__INSTRUCTIONS FOR THE TASK__. Images are not part of the copy; write out the rest of the data exactly as given.

__MATERIAL TO PROCESS__.
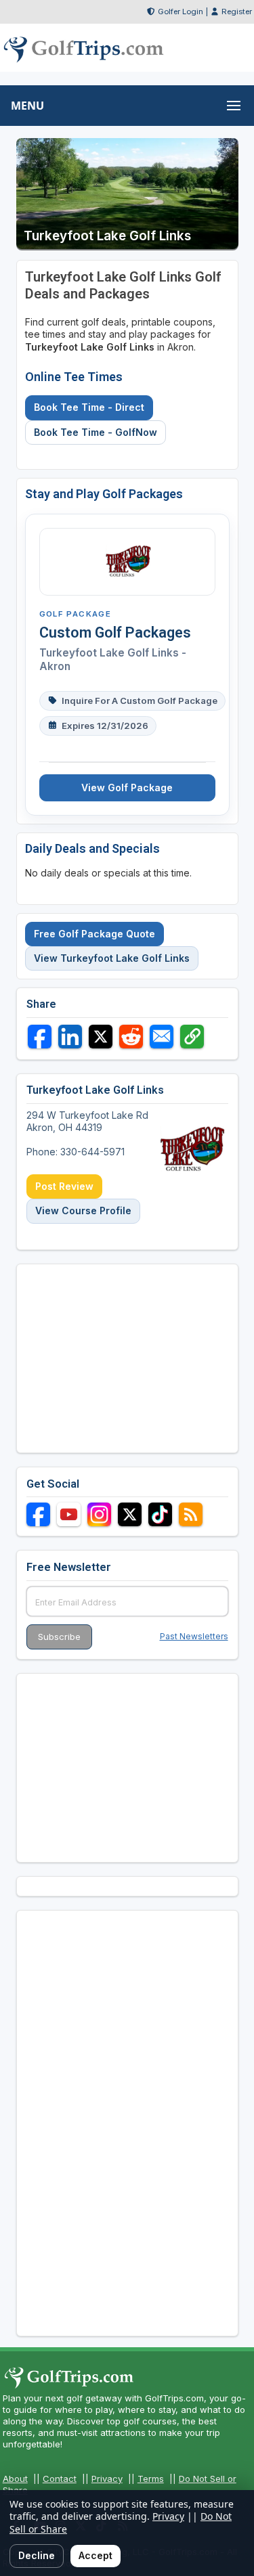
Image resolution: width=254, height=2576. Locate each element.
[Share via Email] (161, 1036)
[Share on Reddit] (131, 1036)
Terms (150, 2478)
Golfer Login (180, 11)
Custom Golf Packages (115, 632)
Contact (60, 2478)
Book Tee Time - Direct (89, 407)
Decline (36, 2555)
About (15, 2478)
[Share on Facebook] (39, 1036)
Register (236, 11)
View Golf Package (127, 787)
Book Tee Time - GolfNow (95, 432)
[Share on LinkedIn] (70, 1036)
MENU (27, 105)
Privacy (107, 2478)
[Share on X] (100, 1036)
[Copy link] (192, 1036)
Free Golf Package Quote (94, 933)
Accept (95, 2555)
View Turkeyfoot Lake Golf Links (112, 958)
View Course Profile (83, 1210)
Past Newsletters (194, 1636)
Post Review (64, 1186)
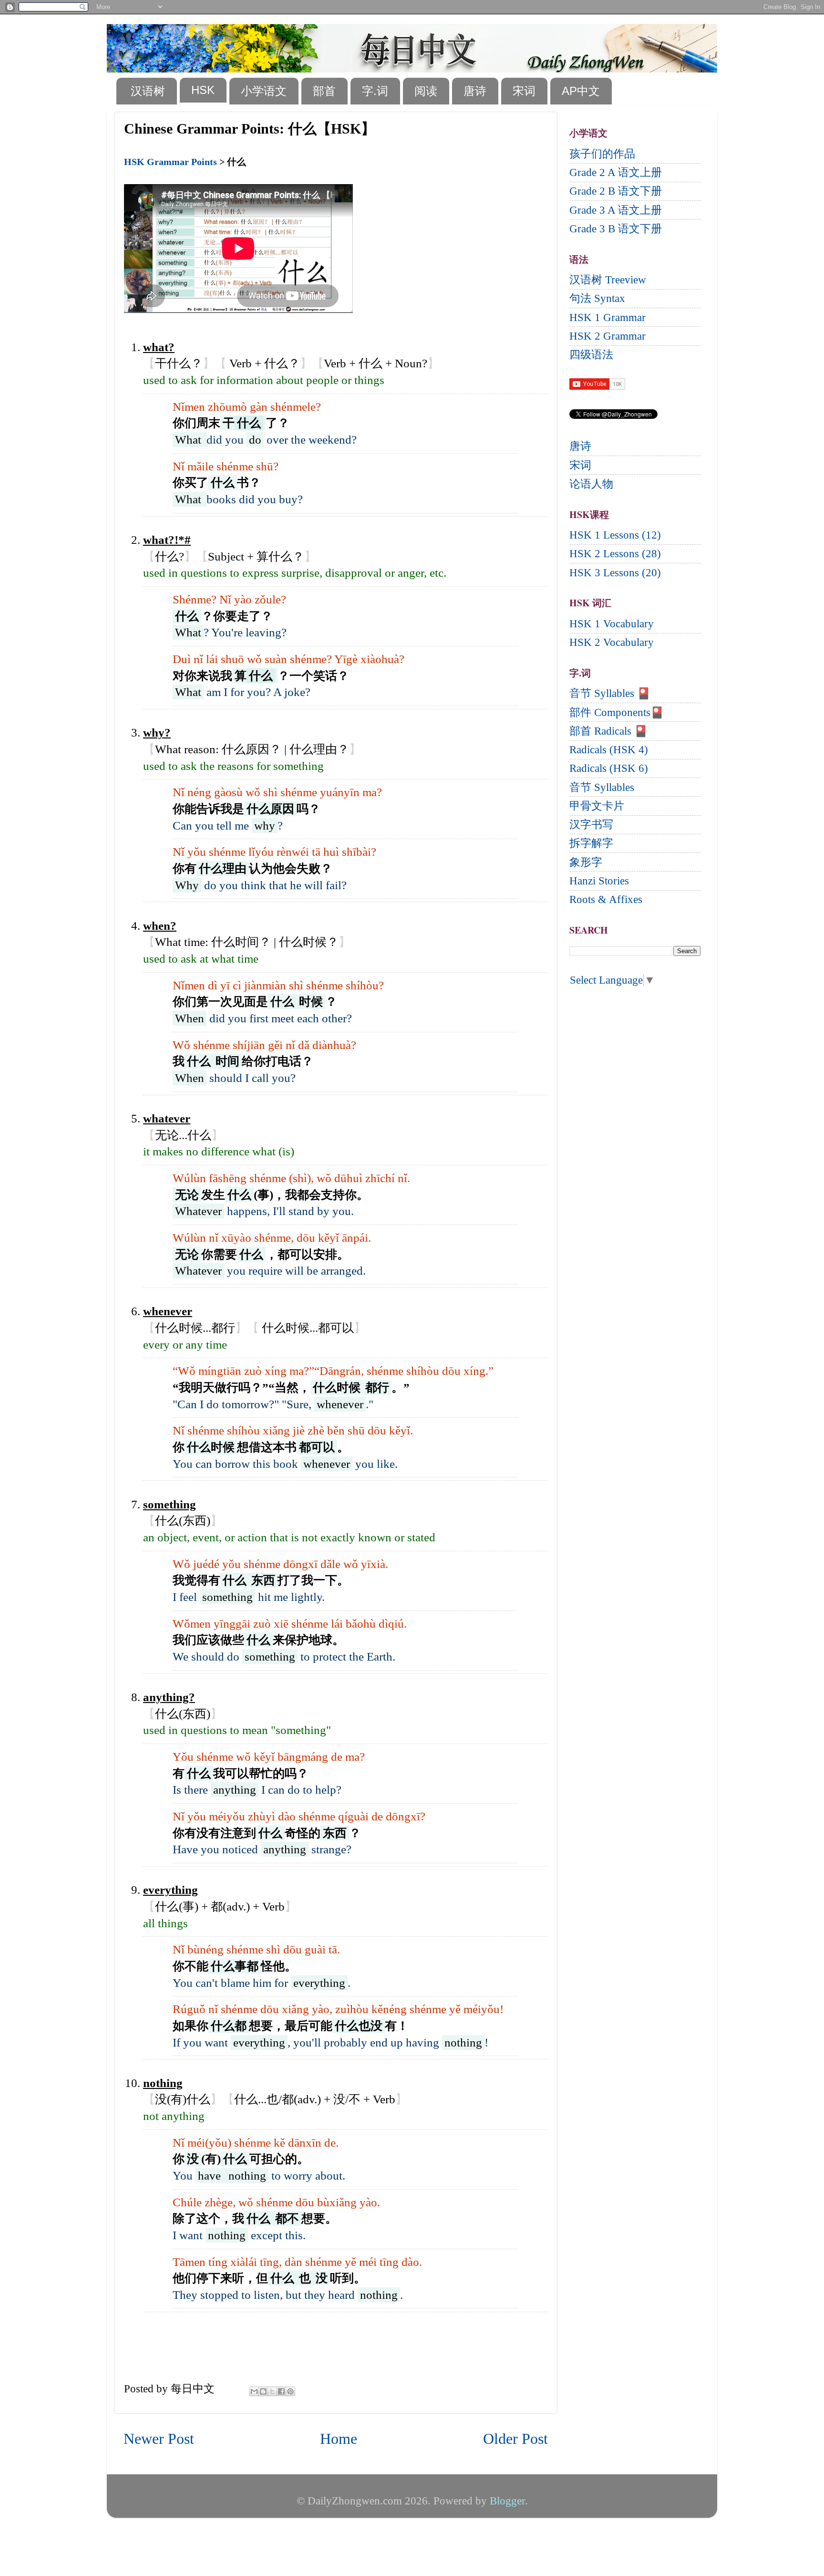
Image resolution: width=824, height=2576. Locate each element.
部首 (324, 90)
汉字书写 (591, 825)
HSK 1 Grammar (607, 317)
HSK (203, 89)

__COMPLETED TASK__.
Image resolution: width=254, height=2576. Locate each element.
[Share via Email] (161, 1036)
[Share on Reddit] (131, 1036)
Terms (150, 2478)
Golfer Login (180, 11)
Custom Golf Packages (115, 632)
Contact (60, 2478)
Book Tee Time - Direct (89, 407)
Decline (36, 2555)
About (15, 2478)
[Share on Facebook] (39, 1036)
Register (236, 11)
View Golf Package (127, 787)
Book Tee Time - GolfNow (95, 432)
[Share on LinkedIn] (70, 1036)
MENU (27, 105)
Privacy (107, 2478)
[Share on X] (100, 1036)
[Copy link] (192, 1036)
Free Golf Package Quote (94, 933)
Accept (95, 2555)
View Turkeyfoot Lake Golf Links (112, 958)
View Course Profile (83, 1210)
Past Newsletters (194, 1636)
Post Review (64, 1186)
Image resolution: width=824, height=2576. Locate each element.
部首 (324, 90)
汉字书写 (591, 825)
HSK 1 Grammar (607, 317)
HSK (203, 89)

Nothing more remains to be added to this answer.